■ Exercise aim ■
Using the data that follows, output only the lines from the line with "The image size is (968, 702)." up to and including the line with "Click the (-6.64%) loss percentage", exactly, leaving pictures aside.

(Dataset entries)
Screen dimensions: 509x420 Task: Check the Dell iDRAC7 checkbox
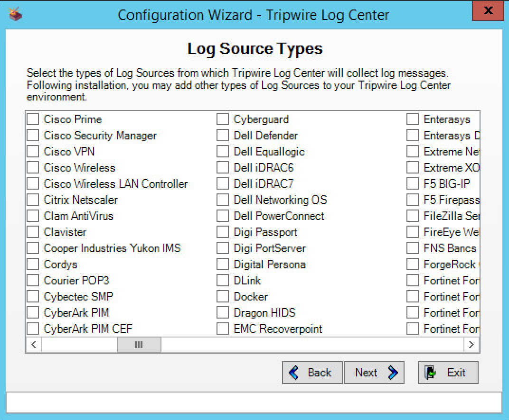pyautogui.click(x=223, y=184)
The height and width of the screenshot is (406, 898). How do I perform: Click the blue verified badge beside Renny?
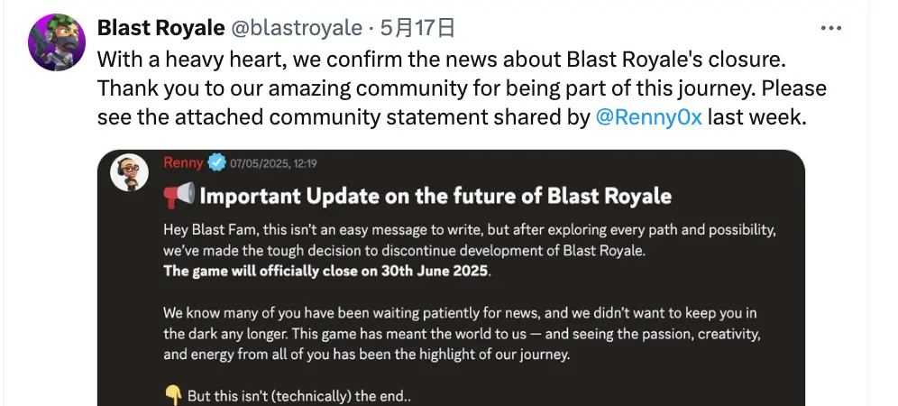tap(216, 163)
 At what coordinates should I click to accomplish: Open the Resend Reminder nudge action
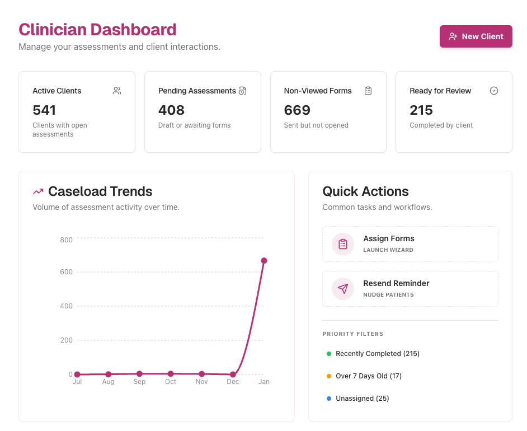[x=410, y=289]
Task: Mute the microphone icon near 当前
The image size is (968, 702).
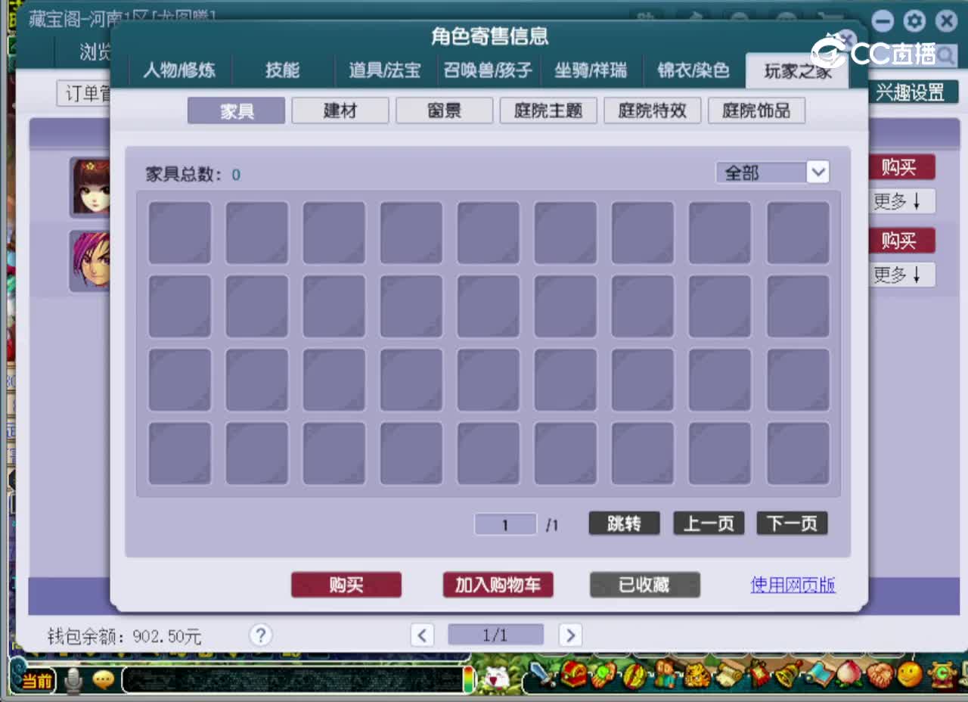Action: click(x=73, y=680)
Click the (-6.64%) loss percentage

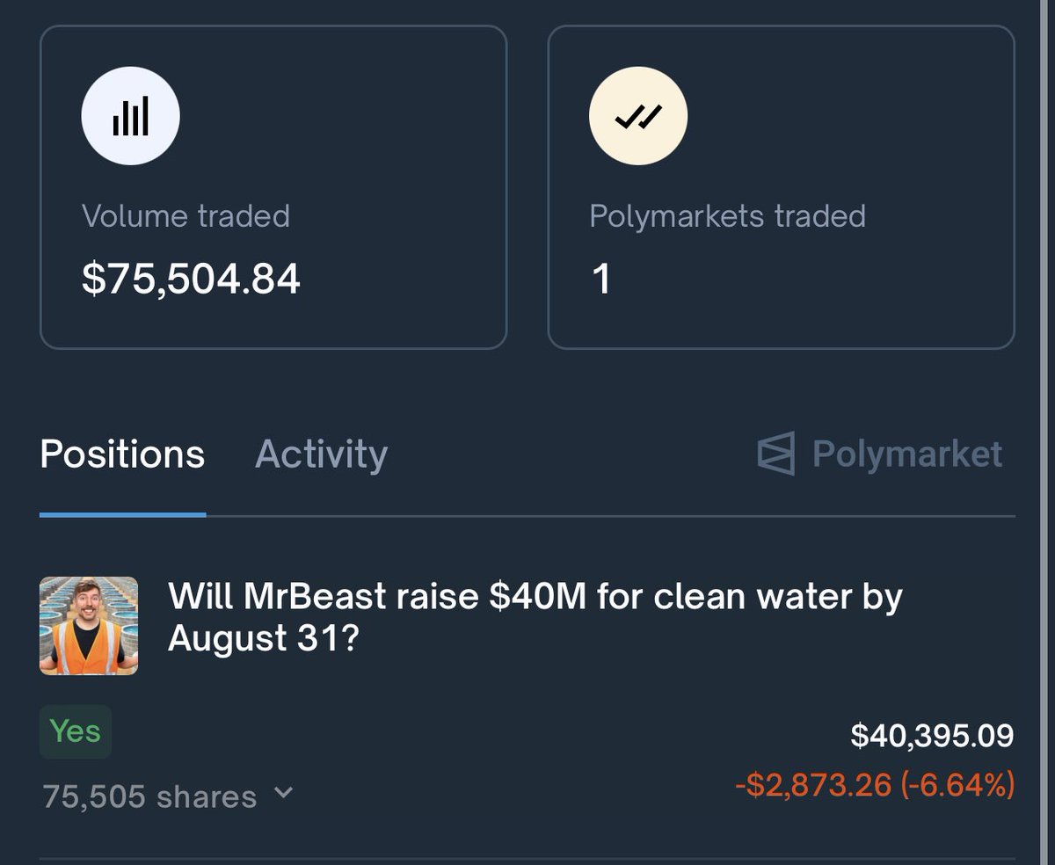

--

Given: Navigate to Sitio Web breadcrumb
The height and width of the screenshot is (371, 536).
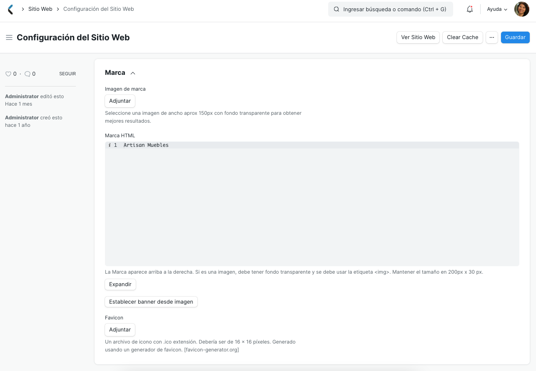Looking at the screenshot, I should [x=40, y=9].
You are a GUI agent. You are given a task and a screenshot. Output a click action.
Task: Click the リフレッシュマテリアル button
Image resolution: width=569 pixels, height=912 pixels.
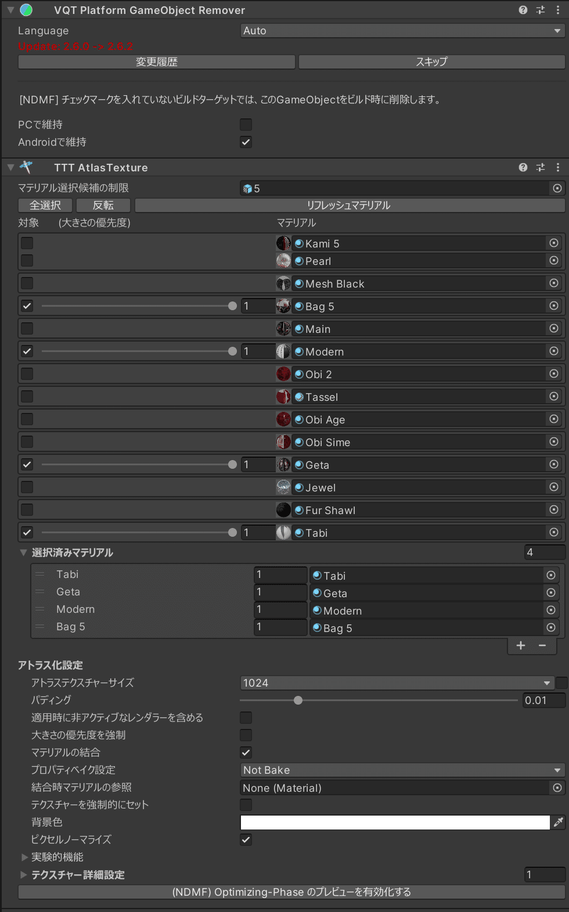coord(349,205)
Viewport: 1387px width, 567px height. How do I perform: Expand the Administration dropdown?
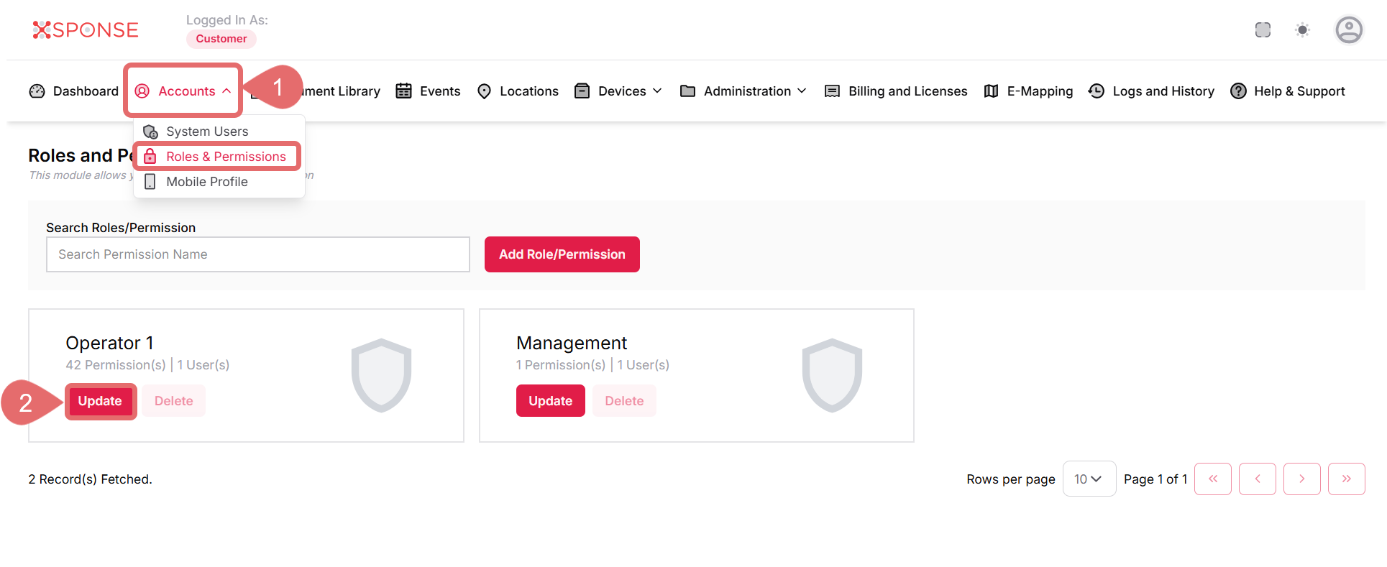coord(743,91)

■ Task result ■
The image size is (968, 702).
Action: click(x=73, y=680)
Click the (-6.64%) loss percentage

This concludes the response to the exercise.